More strange things happened: papers from the locked room were burnt and a will was drawn up leaving the estate to John Openshaw. The Colonel's behaviour became bizarre-he would either lock himself in his room and drink or he would go shouting forth in a drunken sally with a pistol in his hand. On May 2, 1883 he was found dead in a garden pool.
On January 4, 1885 Elias's brother Joseph receives a letter postmarked Dundee with the initials "K.K.K" and instructions to leave papers on the sundial. Despite his son's urging, Joseph Openshaw refuses to call the police. Three days later, Joseph Openshaw is found dead in a chalk-pit. The only clue John Openshaw can furnish Holmes is a page from his Uncle's diary marked March 1869 in which pips have been sent to three men, of whom two flee and the third has been "visted".

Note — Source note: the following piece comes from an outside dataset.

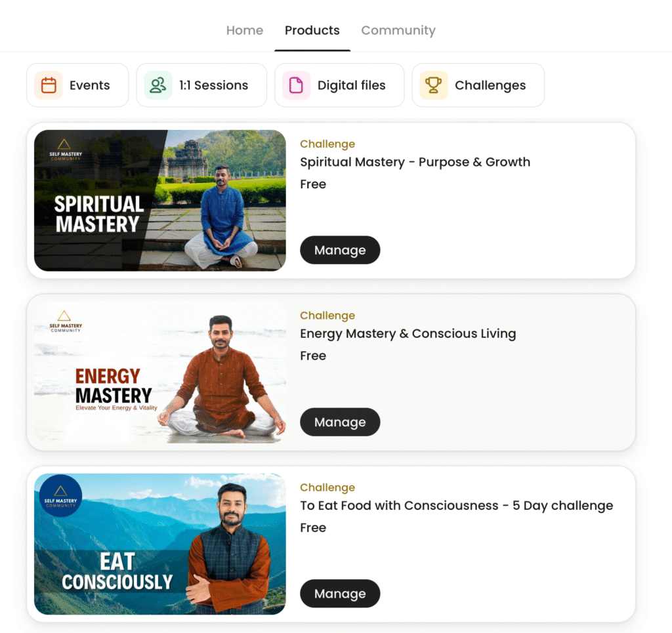Open Energy Mastery & Conscious Living title

point(408,334)
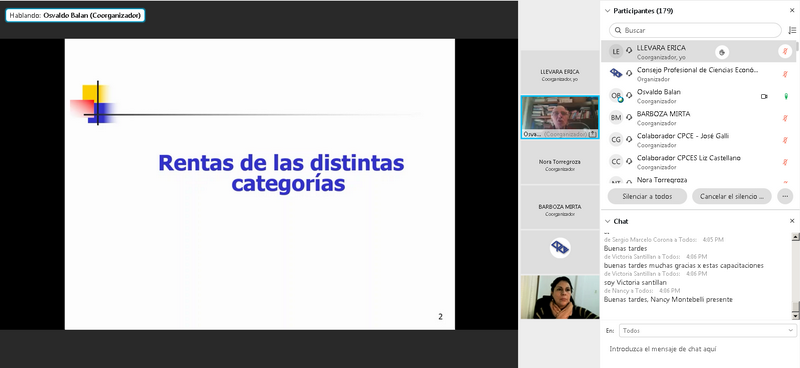Click Osvaldo Balan's camera icon
The height and width of the screenshot is (368, 800).
(764, 96)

Holmes advises Openshaw to leave the diary page with a note telling of the destruction of the Colonel's papers on the garden sundial. After Openshaw leaves, Holmes deduces that from the time between the letter mailings and the deaths of Elias and his brother that the writer is on a sailing ship.
Holmes also recognizes the "K.K.K" as Ku Klux Klan, an anti-Reconstruction group in the South until its sudden collapse in March 1869 -- and theorizes that this collapse was the result of the Colonel's taking their papers.
The next day there is a newspaper account that the body of Openshaw has been found in the Thames River and believed to be an accident. Holmes checks sailing records of ships who were at both - Pondicherry in January/February 1883 and at Dundee in January 1885 and recognizes a Georgia bark named Lone Star--named after Texas, a Confederate State. Furthermore Holmes confirms that the Lone Star had docked in London a week before.
Holmes then sends five orange pips to the captain of the Lone Star and has the police send a cable to Savannah that the Captain and two mates are wanted for murder. The Lone Star never arrives in Savannah; there are severe gales that year and the only trace of the bark is a signpost marked "L.S." sighted in the waves.
The story is clearly one of Holmes' manifest failures. As he berates himself, he had failed to protect his client, letting him go out to his death in the rainy London night - and though Holmes eventually solved the mystery, there were no practical consequences since the bark would have drowned anyway. Likewise a plot hole is what proof Holmes can show a jury that the Captain and his mates have committed three murders?
In "The Five Orange Pips", Holmes mentions that he has been beaten four times, three times by a man and once by a woman. Since "The Five Orange Pips" is set in September 1887, before "A Scandal in Bohemia", which is set in March 1888, the woman Holmes mentions who beat him cannot be Irene Adler if the chronology is correct. However, most Holmes fans consider this to be a chronological error on Doyle's part, as "The Five Orange Pips" was published after "A Scandal in Bohemia". Doyle had made clear chronological mistakes in other Holmes stories, and no other woman is mentioned to ever be held in the same regard by Holmes or to have beaten Holmes. Also, in "A Case of Identity", Watson mentions that Adler is the only person he has ever known to have beaten Holmes. For these reasons, most Doyle fans believe Adler to be the woman mentioned in "The Five Orange Pips".
In fact, at the time, the Ku Klux Klan was already decisively broken by the U.S. authorities, with its revival in 1915 still long in the future - and even at its peak, it never had the ability to strike so far away from the U.S. South.